The team revised their investment targets and secured a smaller amount of funding from an angel investor, setting themselves the challenge of building organically to a six-month launch. Friends and associates with experience in social media helped to forge a presence for sugru online while the team refocused on what it was that made their brand strong.
“I was thinking, ‘What should this product be? What is this brand?’” recalls Ní Dhulchaointigh. And it was clear that rather than being something drab and functional, the whole focus of the as-yet-unnamed product needed to be about being able to play around with the things that surround you and make something new. “Sugru is the Irish word for ‘play’,” says the entrepreneur. “It’s about taking things into your hands and having fun solving problems.”
This new approach was a masterstroke. Rather than telling the consumer what they should do with the product, sugru put everything in their hands, inviting them to freely explore all the things for which they could use the mouldable, adhesive rubber. “The whole way we launched it was not telling people what to do but asking, ‘What would you do with it? What’s your problem?’” comments Ní Dhulchaointigh. “Then people would share their photos and inspire each other with what they could do.”
At the time, the team couldn’t have possibly known quite how far this would take them. When they finally sent out the product to selected bloggers and journalists, initial responses were limited. But then they found an unexpected benefactor in Daily Telegraph journalist Harry Wallop. Ní Dhulchaointigh recalls: “He said, ‘the stuff sounds brilliant – bring it over, I’ll give it a try and review it for you.’” The day before the product’s launch, Wallop’s video review hit the web – he’d given the product ten out of ten.
The team had spent two months making a thousand packs of sugru for their launch. Such was the impact of Wallop’s review, every last pack sold within six hours. “It was amazing,” says Ní Dhulchaointigh. “That day just transformed everything because it told us there were customers for this and people who were as excited as us.” With this vindication, the team were able to secure more funding and begin to scale up production.
And since then, the sugru team has scarcely had a chance to draw breath, seeing a nigh on constant influx of interest.

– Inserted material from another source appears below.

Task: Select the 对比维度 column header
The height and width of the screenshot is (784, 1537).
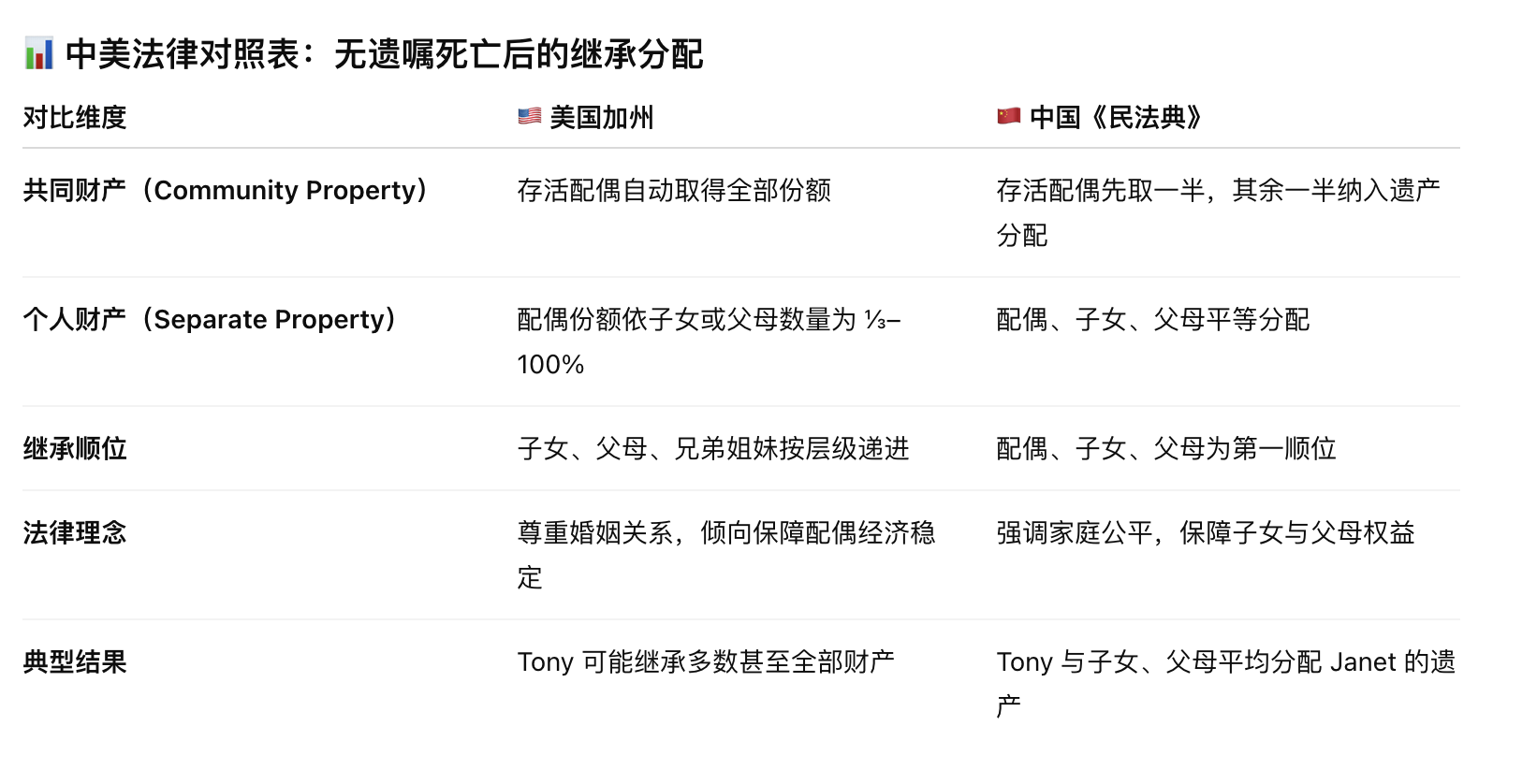Action: click(75, 118)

Not only has the product netted its inventor the London Design Festival Design Entrepreneur award but the press attention it has garnered has been huge, including its inclusion in Time Magazine’s 50 Best Inventions of 2010 – the iPad ranked at just 34 while sugru was placed at a lofty 22.
“They asked, ‘How often does an invention come along that is not full of really high-tech stuff but is something that is small and humble yet can make a difference in millions and millions lives over generations?’” says Ní Dhulchaointigh.
But it’s the response they’ve had from their customers that has really made the most impact, confirming that the time for products like sugru has come. “Technology in general is being democratised,” Ní Dhulchaointigh comments. “That’s what we’re part of.” With technology such as 3D printing become cheaper and more readily available, possessions that consumers have played a part in creating are completely changing the way we view value. As its inventor comments: “The whole reason for sugru is because people are feeling like, ‘Where’s the soul in these things?’”
It’s still early days for sugru and its community of product-hackers, modders, menders and creatives but, given its reception so far, it seems likely it’s going to become a firm fixture in a lot of people’s lives.